▶ **Try it**: What follows are records. Restate all of them word for word.

Items listed in a dataset:
◇ ◇ ◇

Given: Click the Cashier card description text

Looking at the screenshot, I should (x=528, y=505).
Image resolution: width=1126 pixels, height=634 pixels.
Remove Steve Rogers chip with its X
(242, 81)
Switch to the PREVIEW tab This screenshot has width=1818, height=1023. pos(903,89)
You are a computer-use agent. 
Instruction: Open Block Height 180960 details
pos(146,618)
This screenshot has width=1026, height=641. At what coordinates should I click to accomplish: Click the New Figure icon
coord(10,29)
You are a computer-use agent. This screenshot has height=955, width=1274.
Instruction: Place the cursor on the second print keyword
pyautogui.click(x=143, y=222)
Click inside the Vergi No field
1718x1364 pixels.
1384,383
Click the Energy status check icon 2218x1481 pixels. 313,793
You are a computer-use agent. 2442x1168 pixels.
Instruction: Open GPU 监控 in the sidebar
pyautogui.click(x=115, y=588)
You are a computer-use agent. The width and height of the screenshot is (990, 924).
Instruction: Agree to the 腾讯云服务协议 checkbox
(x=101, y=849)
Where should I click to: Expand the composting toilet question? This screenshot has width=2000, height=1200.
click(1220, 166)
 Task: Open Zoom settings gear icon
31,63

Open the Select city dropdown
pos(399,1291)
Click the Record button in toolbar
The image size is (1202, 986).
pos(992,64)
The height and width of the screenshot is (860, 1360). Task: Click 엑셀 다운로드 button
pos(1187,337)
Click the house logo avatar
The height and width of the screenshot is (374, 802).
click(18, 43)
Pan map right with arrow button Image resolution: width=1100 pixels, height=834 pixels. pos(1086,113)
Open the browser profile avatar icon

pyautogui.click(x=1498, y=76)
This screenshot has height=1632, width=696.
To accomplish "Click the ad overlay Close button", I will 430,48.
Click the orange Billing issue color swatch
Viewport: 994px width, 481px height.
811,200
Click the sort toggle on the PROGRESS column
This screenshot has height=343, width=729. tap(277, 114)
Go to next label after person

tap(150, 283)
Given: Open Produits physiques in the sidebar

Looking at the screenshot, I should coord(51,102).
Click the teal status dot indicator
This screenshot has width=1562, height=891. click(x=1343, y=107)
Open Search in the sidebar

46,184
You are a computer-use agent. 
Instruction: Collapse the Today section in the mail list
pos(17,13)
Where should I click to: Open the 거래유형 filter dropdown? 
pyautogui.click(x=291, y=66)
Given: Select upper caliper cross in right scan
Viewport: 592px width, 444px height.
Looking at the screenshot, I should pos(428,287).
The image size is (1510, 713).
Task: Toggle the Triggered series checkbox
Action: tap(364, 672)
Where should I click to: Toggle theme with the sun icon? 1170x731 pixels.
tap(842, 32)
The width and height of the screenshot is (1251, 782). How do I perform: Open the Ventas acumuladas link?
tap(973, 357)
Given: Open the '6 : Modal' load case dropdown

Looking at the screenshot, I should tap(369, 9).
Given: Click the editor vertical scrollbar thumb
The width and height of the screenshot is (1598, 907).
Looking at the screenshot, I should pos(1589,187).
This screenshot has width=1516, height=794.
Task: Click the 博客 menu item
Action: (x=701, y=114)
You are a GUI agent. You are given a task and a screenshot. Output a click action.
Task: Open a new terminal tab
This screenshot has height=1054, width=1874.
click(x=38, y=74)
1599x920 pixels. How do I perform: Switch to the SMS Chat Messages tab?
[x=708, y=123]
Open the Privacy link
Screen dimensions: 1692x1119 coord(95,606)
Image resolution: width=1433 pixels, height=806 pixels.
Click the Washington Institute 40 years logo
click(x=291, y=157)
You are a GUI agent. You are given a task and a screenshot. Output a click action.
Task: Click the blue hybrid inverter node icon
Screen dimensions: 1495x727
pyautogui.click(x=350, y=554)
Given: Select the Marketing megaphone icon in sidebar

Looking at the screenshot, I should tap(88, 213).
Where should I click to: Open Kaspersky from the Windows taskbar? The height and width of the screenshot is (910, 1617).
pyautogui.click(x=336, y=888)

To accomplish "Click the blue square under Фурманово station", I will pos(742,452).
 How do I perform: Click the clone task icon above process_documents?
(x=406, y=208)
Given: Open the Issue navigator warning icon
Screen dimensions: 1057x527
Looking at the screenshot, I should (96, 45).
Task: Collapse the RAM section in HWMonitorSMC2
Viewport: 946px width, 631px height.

◇ ◇ ◇

▶ **Exercise solution**:
Given: Click the Cashier card description text

Looking at the screenshot, I should (x=528, y=505).
Image resolution: width=1126 pixels, height=634 pixels.
Remove Steve Rogers chip with its X
(242, 81)
Switch to the PREVIEW tab This screenshot has width=1818, height=1023. pos(903,89)
You are a computer-use agent. 
Instruction: Open Block Height 180960 details
pos(146,618)
This screenshot has width=1026, height=641. At what coordinates should I click to accomplish: Click the New Figure icon
coord(10,29)
You are a computer-use agent. This screenshot has height=955, width=1274.
Instruction: Place the cursor on the second print keyword
pyautogui.click(x=143, y=222)
Click inside the Vergi No field
1718x1364 pixels.
1384,383
Click the Energy status check icon 2218x1481 pixels. 313,793
You are a computer-use agent. 2442x1168 pixels.
Instruction: Open GPU 监控 in the sidebar
pyautogui.click(x=115, y=588)
You are a computer-use agent. The width and height of the screenshot is (990, 924).
Instruction: Agree to the 腾讯云服务协议 checkbox
(x=101, y=849)
Where should I click to: Expand the composting toilet question? This screenshot has width=2000, height=1200.
click(1220, 166)
 Task: Open Zoom settings gear icon
31,63

Open the Select city dropdown
pos(399,1291)
Click the Record button in toolbar
The image size is (1202, 986).
pos(992,64)
The height and width of the screenshot is (860, 1360). Task: Click 엑셀 다운로드 button
pos(1187,337)
Click the house logo avatar
The height and width of the screenshot is (374, 802).
click(18, 43)
Pan map right with arrow button Image resolution: width=1100 pixels, height=834 pixels. pos(1086,113)
Open the browser profile avatar icon

pyautogui.click(x=1498, y=76)
This screenshot has height=1632, width=696.
To accomplish "Click the ad overlay Close button", I will 430,48.
Click the orange Billing issue color swatch
Viewport: 994px width, 481px height.
811,200
Click the sort toggle on the PROGRESS column
This screenshot has height=343, width=729. tap(277, 114)
Go to next label after person

tap(150, 283)
Given: Open Produits physiques in the sidebar

Looking at the screenshot, I should coord(51,102).
Click the teal status dot indicator
This screenshot has width=1562, height=891. click(x=1343, y=107)
Open Search in the sidebar

46,184
You are a computer-use agent. 
Instruction: Collapse the Today section in the mail list
pos(17,13)
Where should I click to: Open the 거래유형 filter dropdown? 
pyautogui.click(x=291, y=66)
Given: Select upper caliper cross in right scan
Viewport: 592px width, 444px height.
Looking at the screenshot, I should pos(428,287).
The image size is (1510, 713).
Task: Toggle the Triggered series checkbox
Action: tap(364, 672)
Where should I click to: Toggle theme with the sun icon? 1170x731 pixels.
tap(842, 32)
The width and height of the screenshot is (1251, 782). How do I perform: Open the Ventas acumuladas link?
tap(973, 357)
Given: Open the '6 : Modal' load case dropdown

Looking at the screenshot, I should tap(369, 9).
Given: Click the editor vertical scrollbar thumb
The width and height of the screenshot is (1598, 907).
Looking at the screenshot, I should pos(1589,187).
This screenshot has width=1516, height=794.
Task: Click the 博客 menu item
Action: (x=701, y=114)
You are a GUI agent. You are given a task and a screenshot. Output a click action.
Task: Open a new terminal tab
This screenshot has height=1054, width=1874.
click(x=38, y=74)
1599x920 pixels. How do I perform: Switch to the SMS Chat Messages tab?
[x=708, y=123]
Open the Privacy link
Screen dimensions: 1692x1119 coord(95,606)
Image resolution: width=1433 pixels, height=806 pixels.
Click the Washington Institute 40 years logo
click(x=291, y=157)
You are a GUI agent. You are given a task and a screenshot. Output a click action.
Task: Click the blue hybrid inverter node icon
Screen dimensions: 1495x727
pyautogui.click(x=350, y=554)
Given: Select the Marketing megaphone icon in sidebar

Looking at the screenshot, I should tap(88, 213).
Where should I click to: Open Kaspersky from the Windows taskbar? The height and width of the screenshot is (910, 1617).
pyautogui.click(x=336, y=888)

To accomplish "Click the blue square under Фурманово station", I will pos(742,452).
 How do I perform: Click the clone task icon above process_documents?
(x=406, y=208)
Given: Open the Issue navigator warning icon
Screen dimensions: 1057x527
Looking at the screenshot, I should (96, 45).
Task: Collapse the RAM section in HWMonitorSMC2
Viewport: 946px width, 631px height.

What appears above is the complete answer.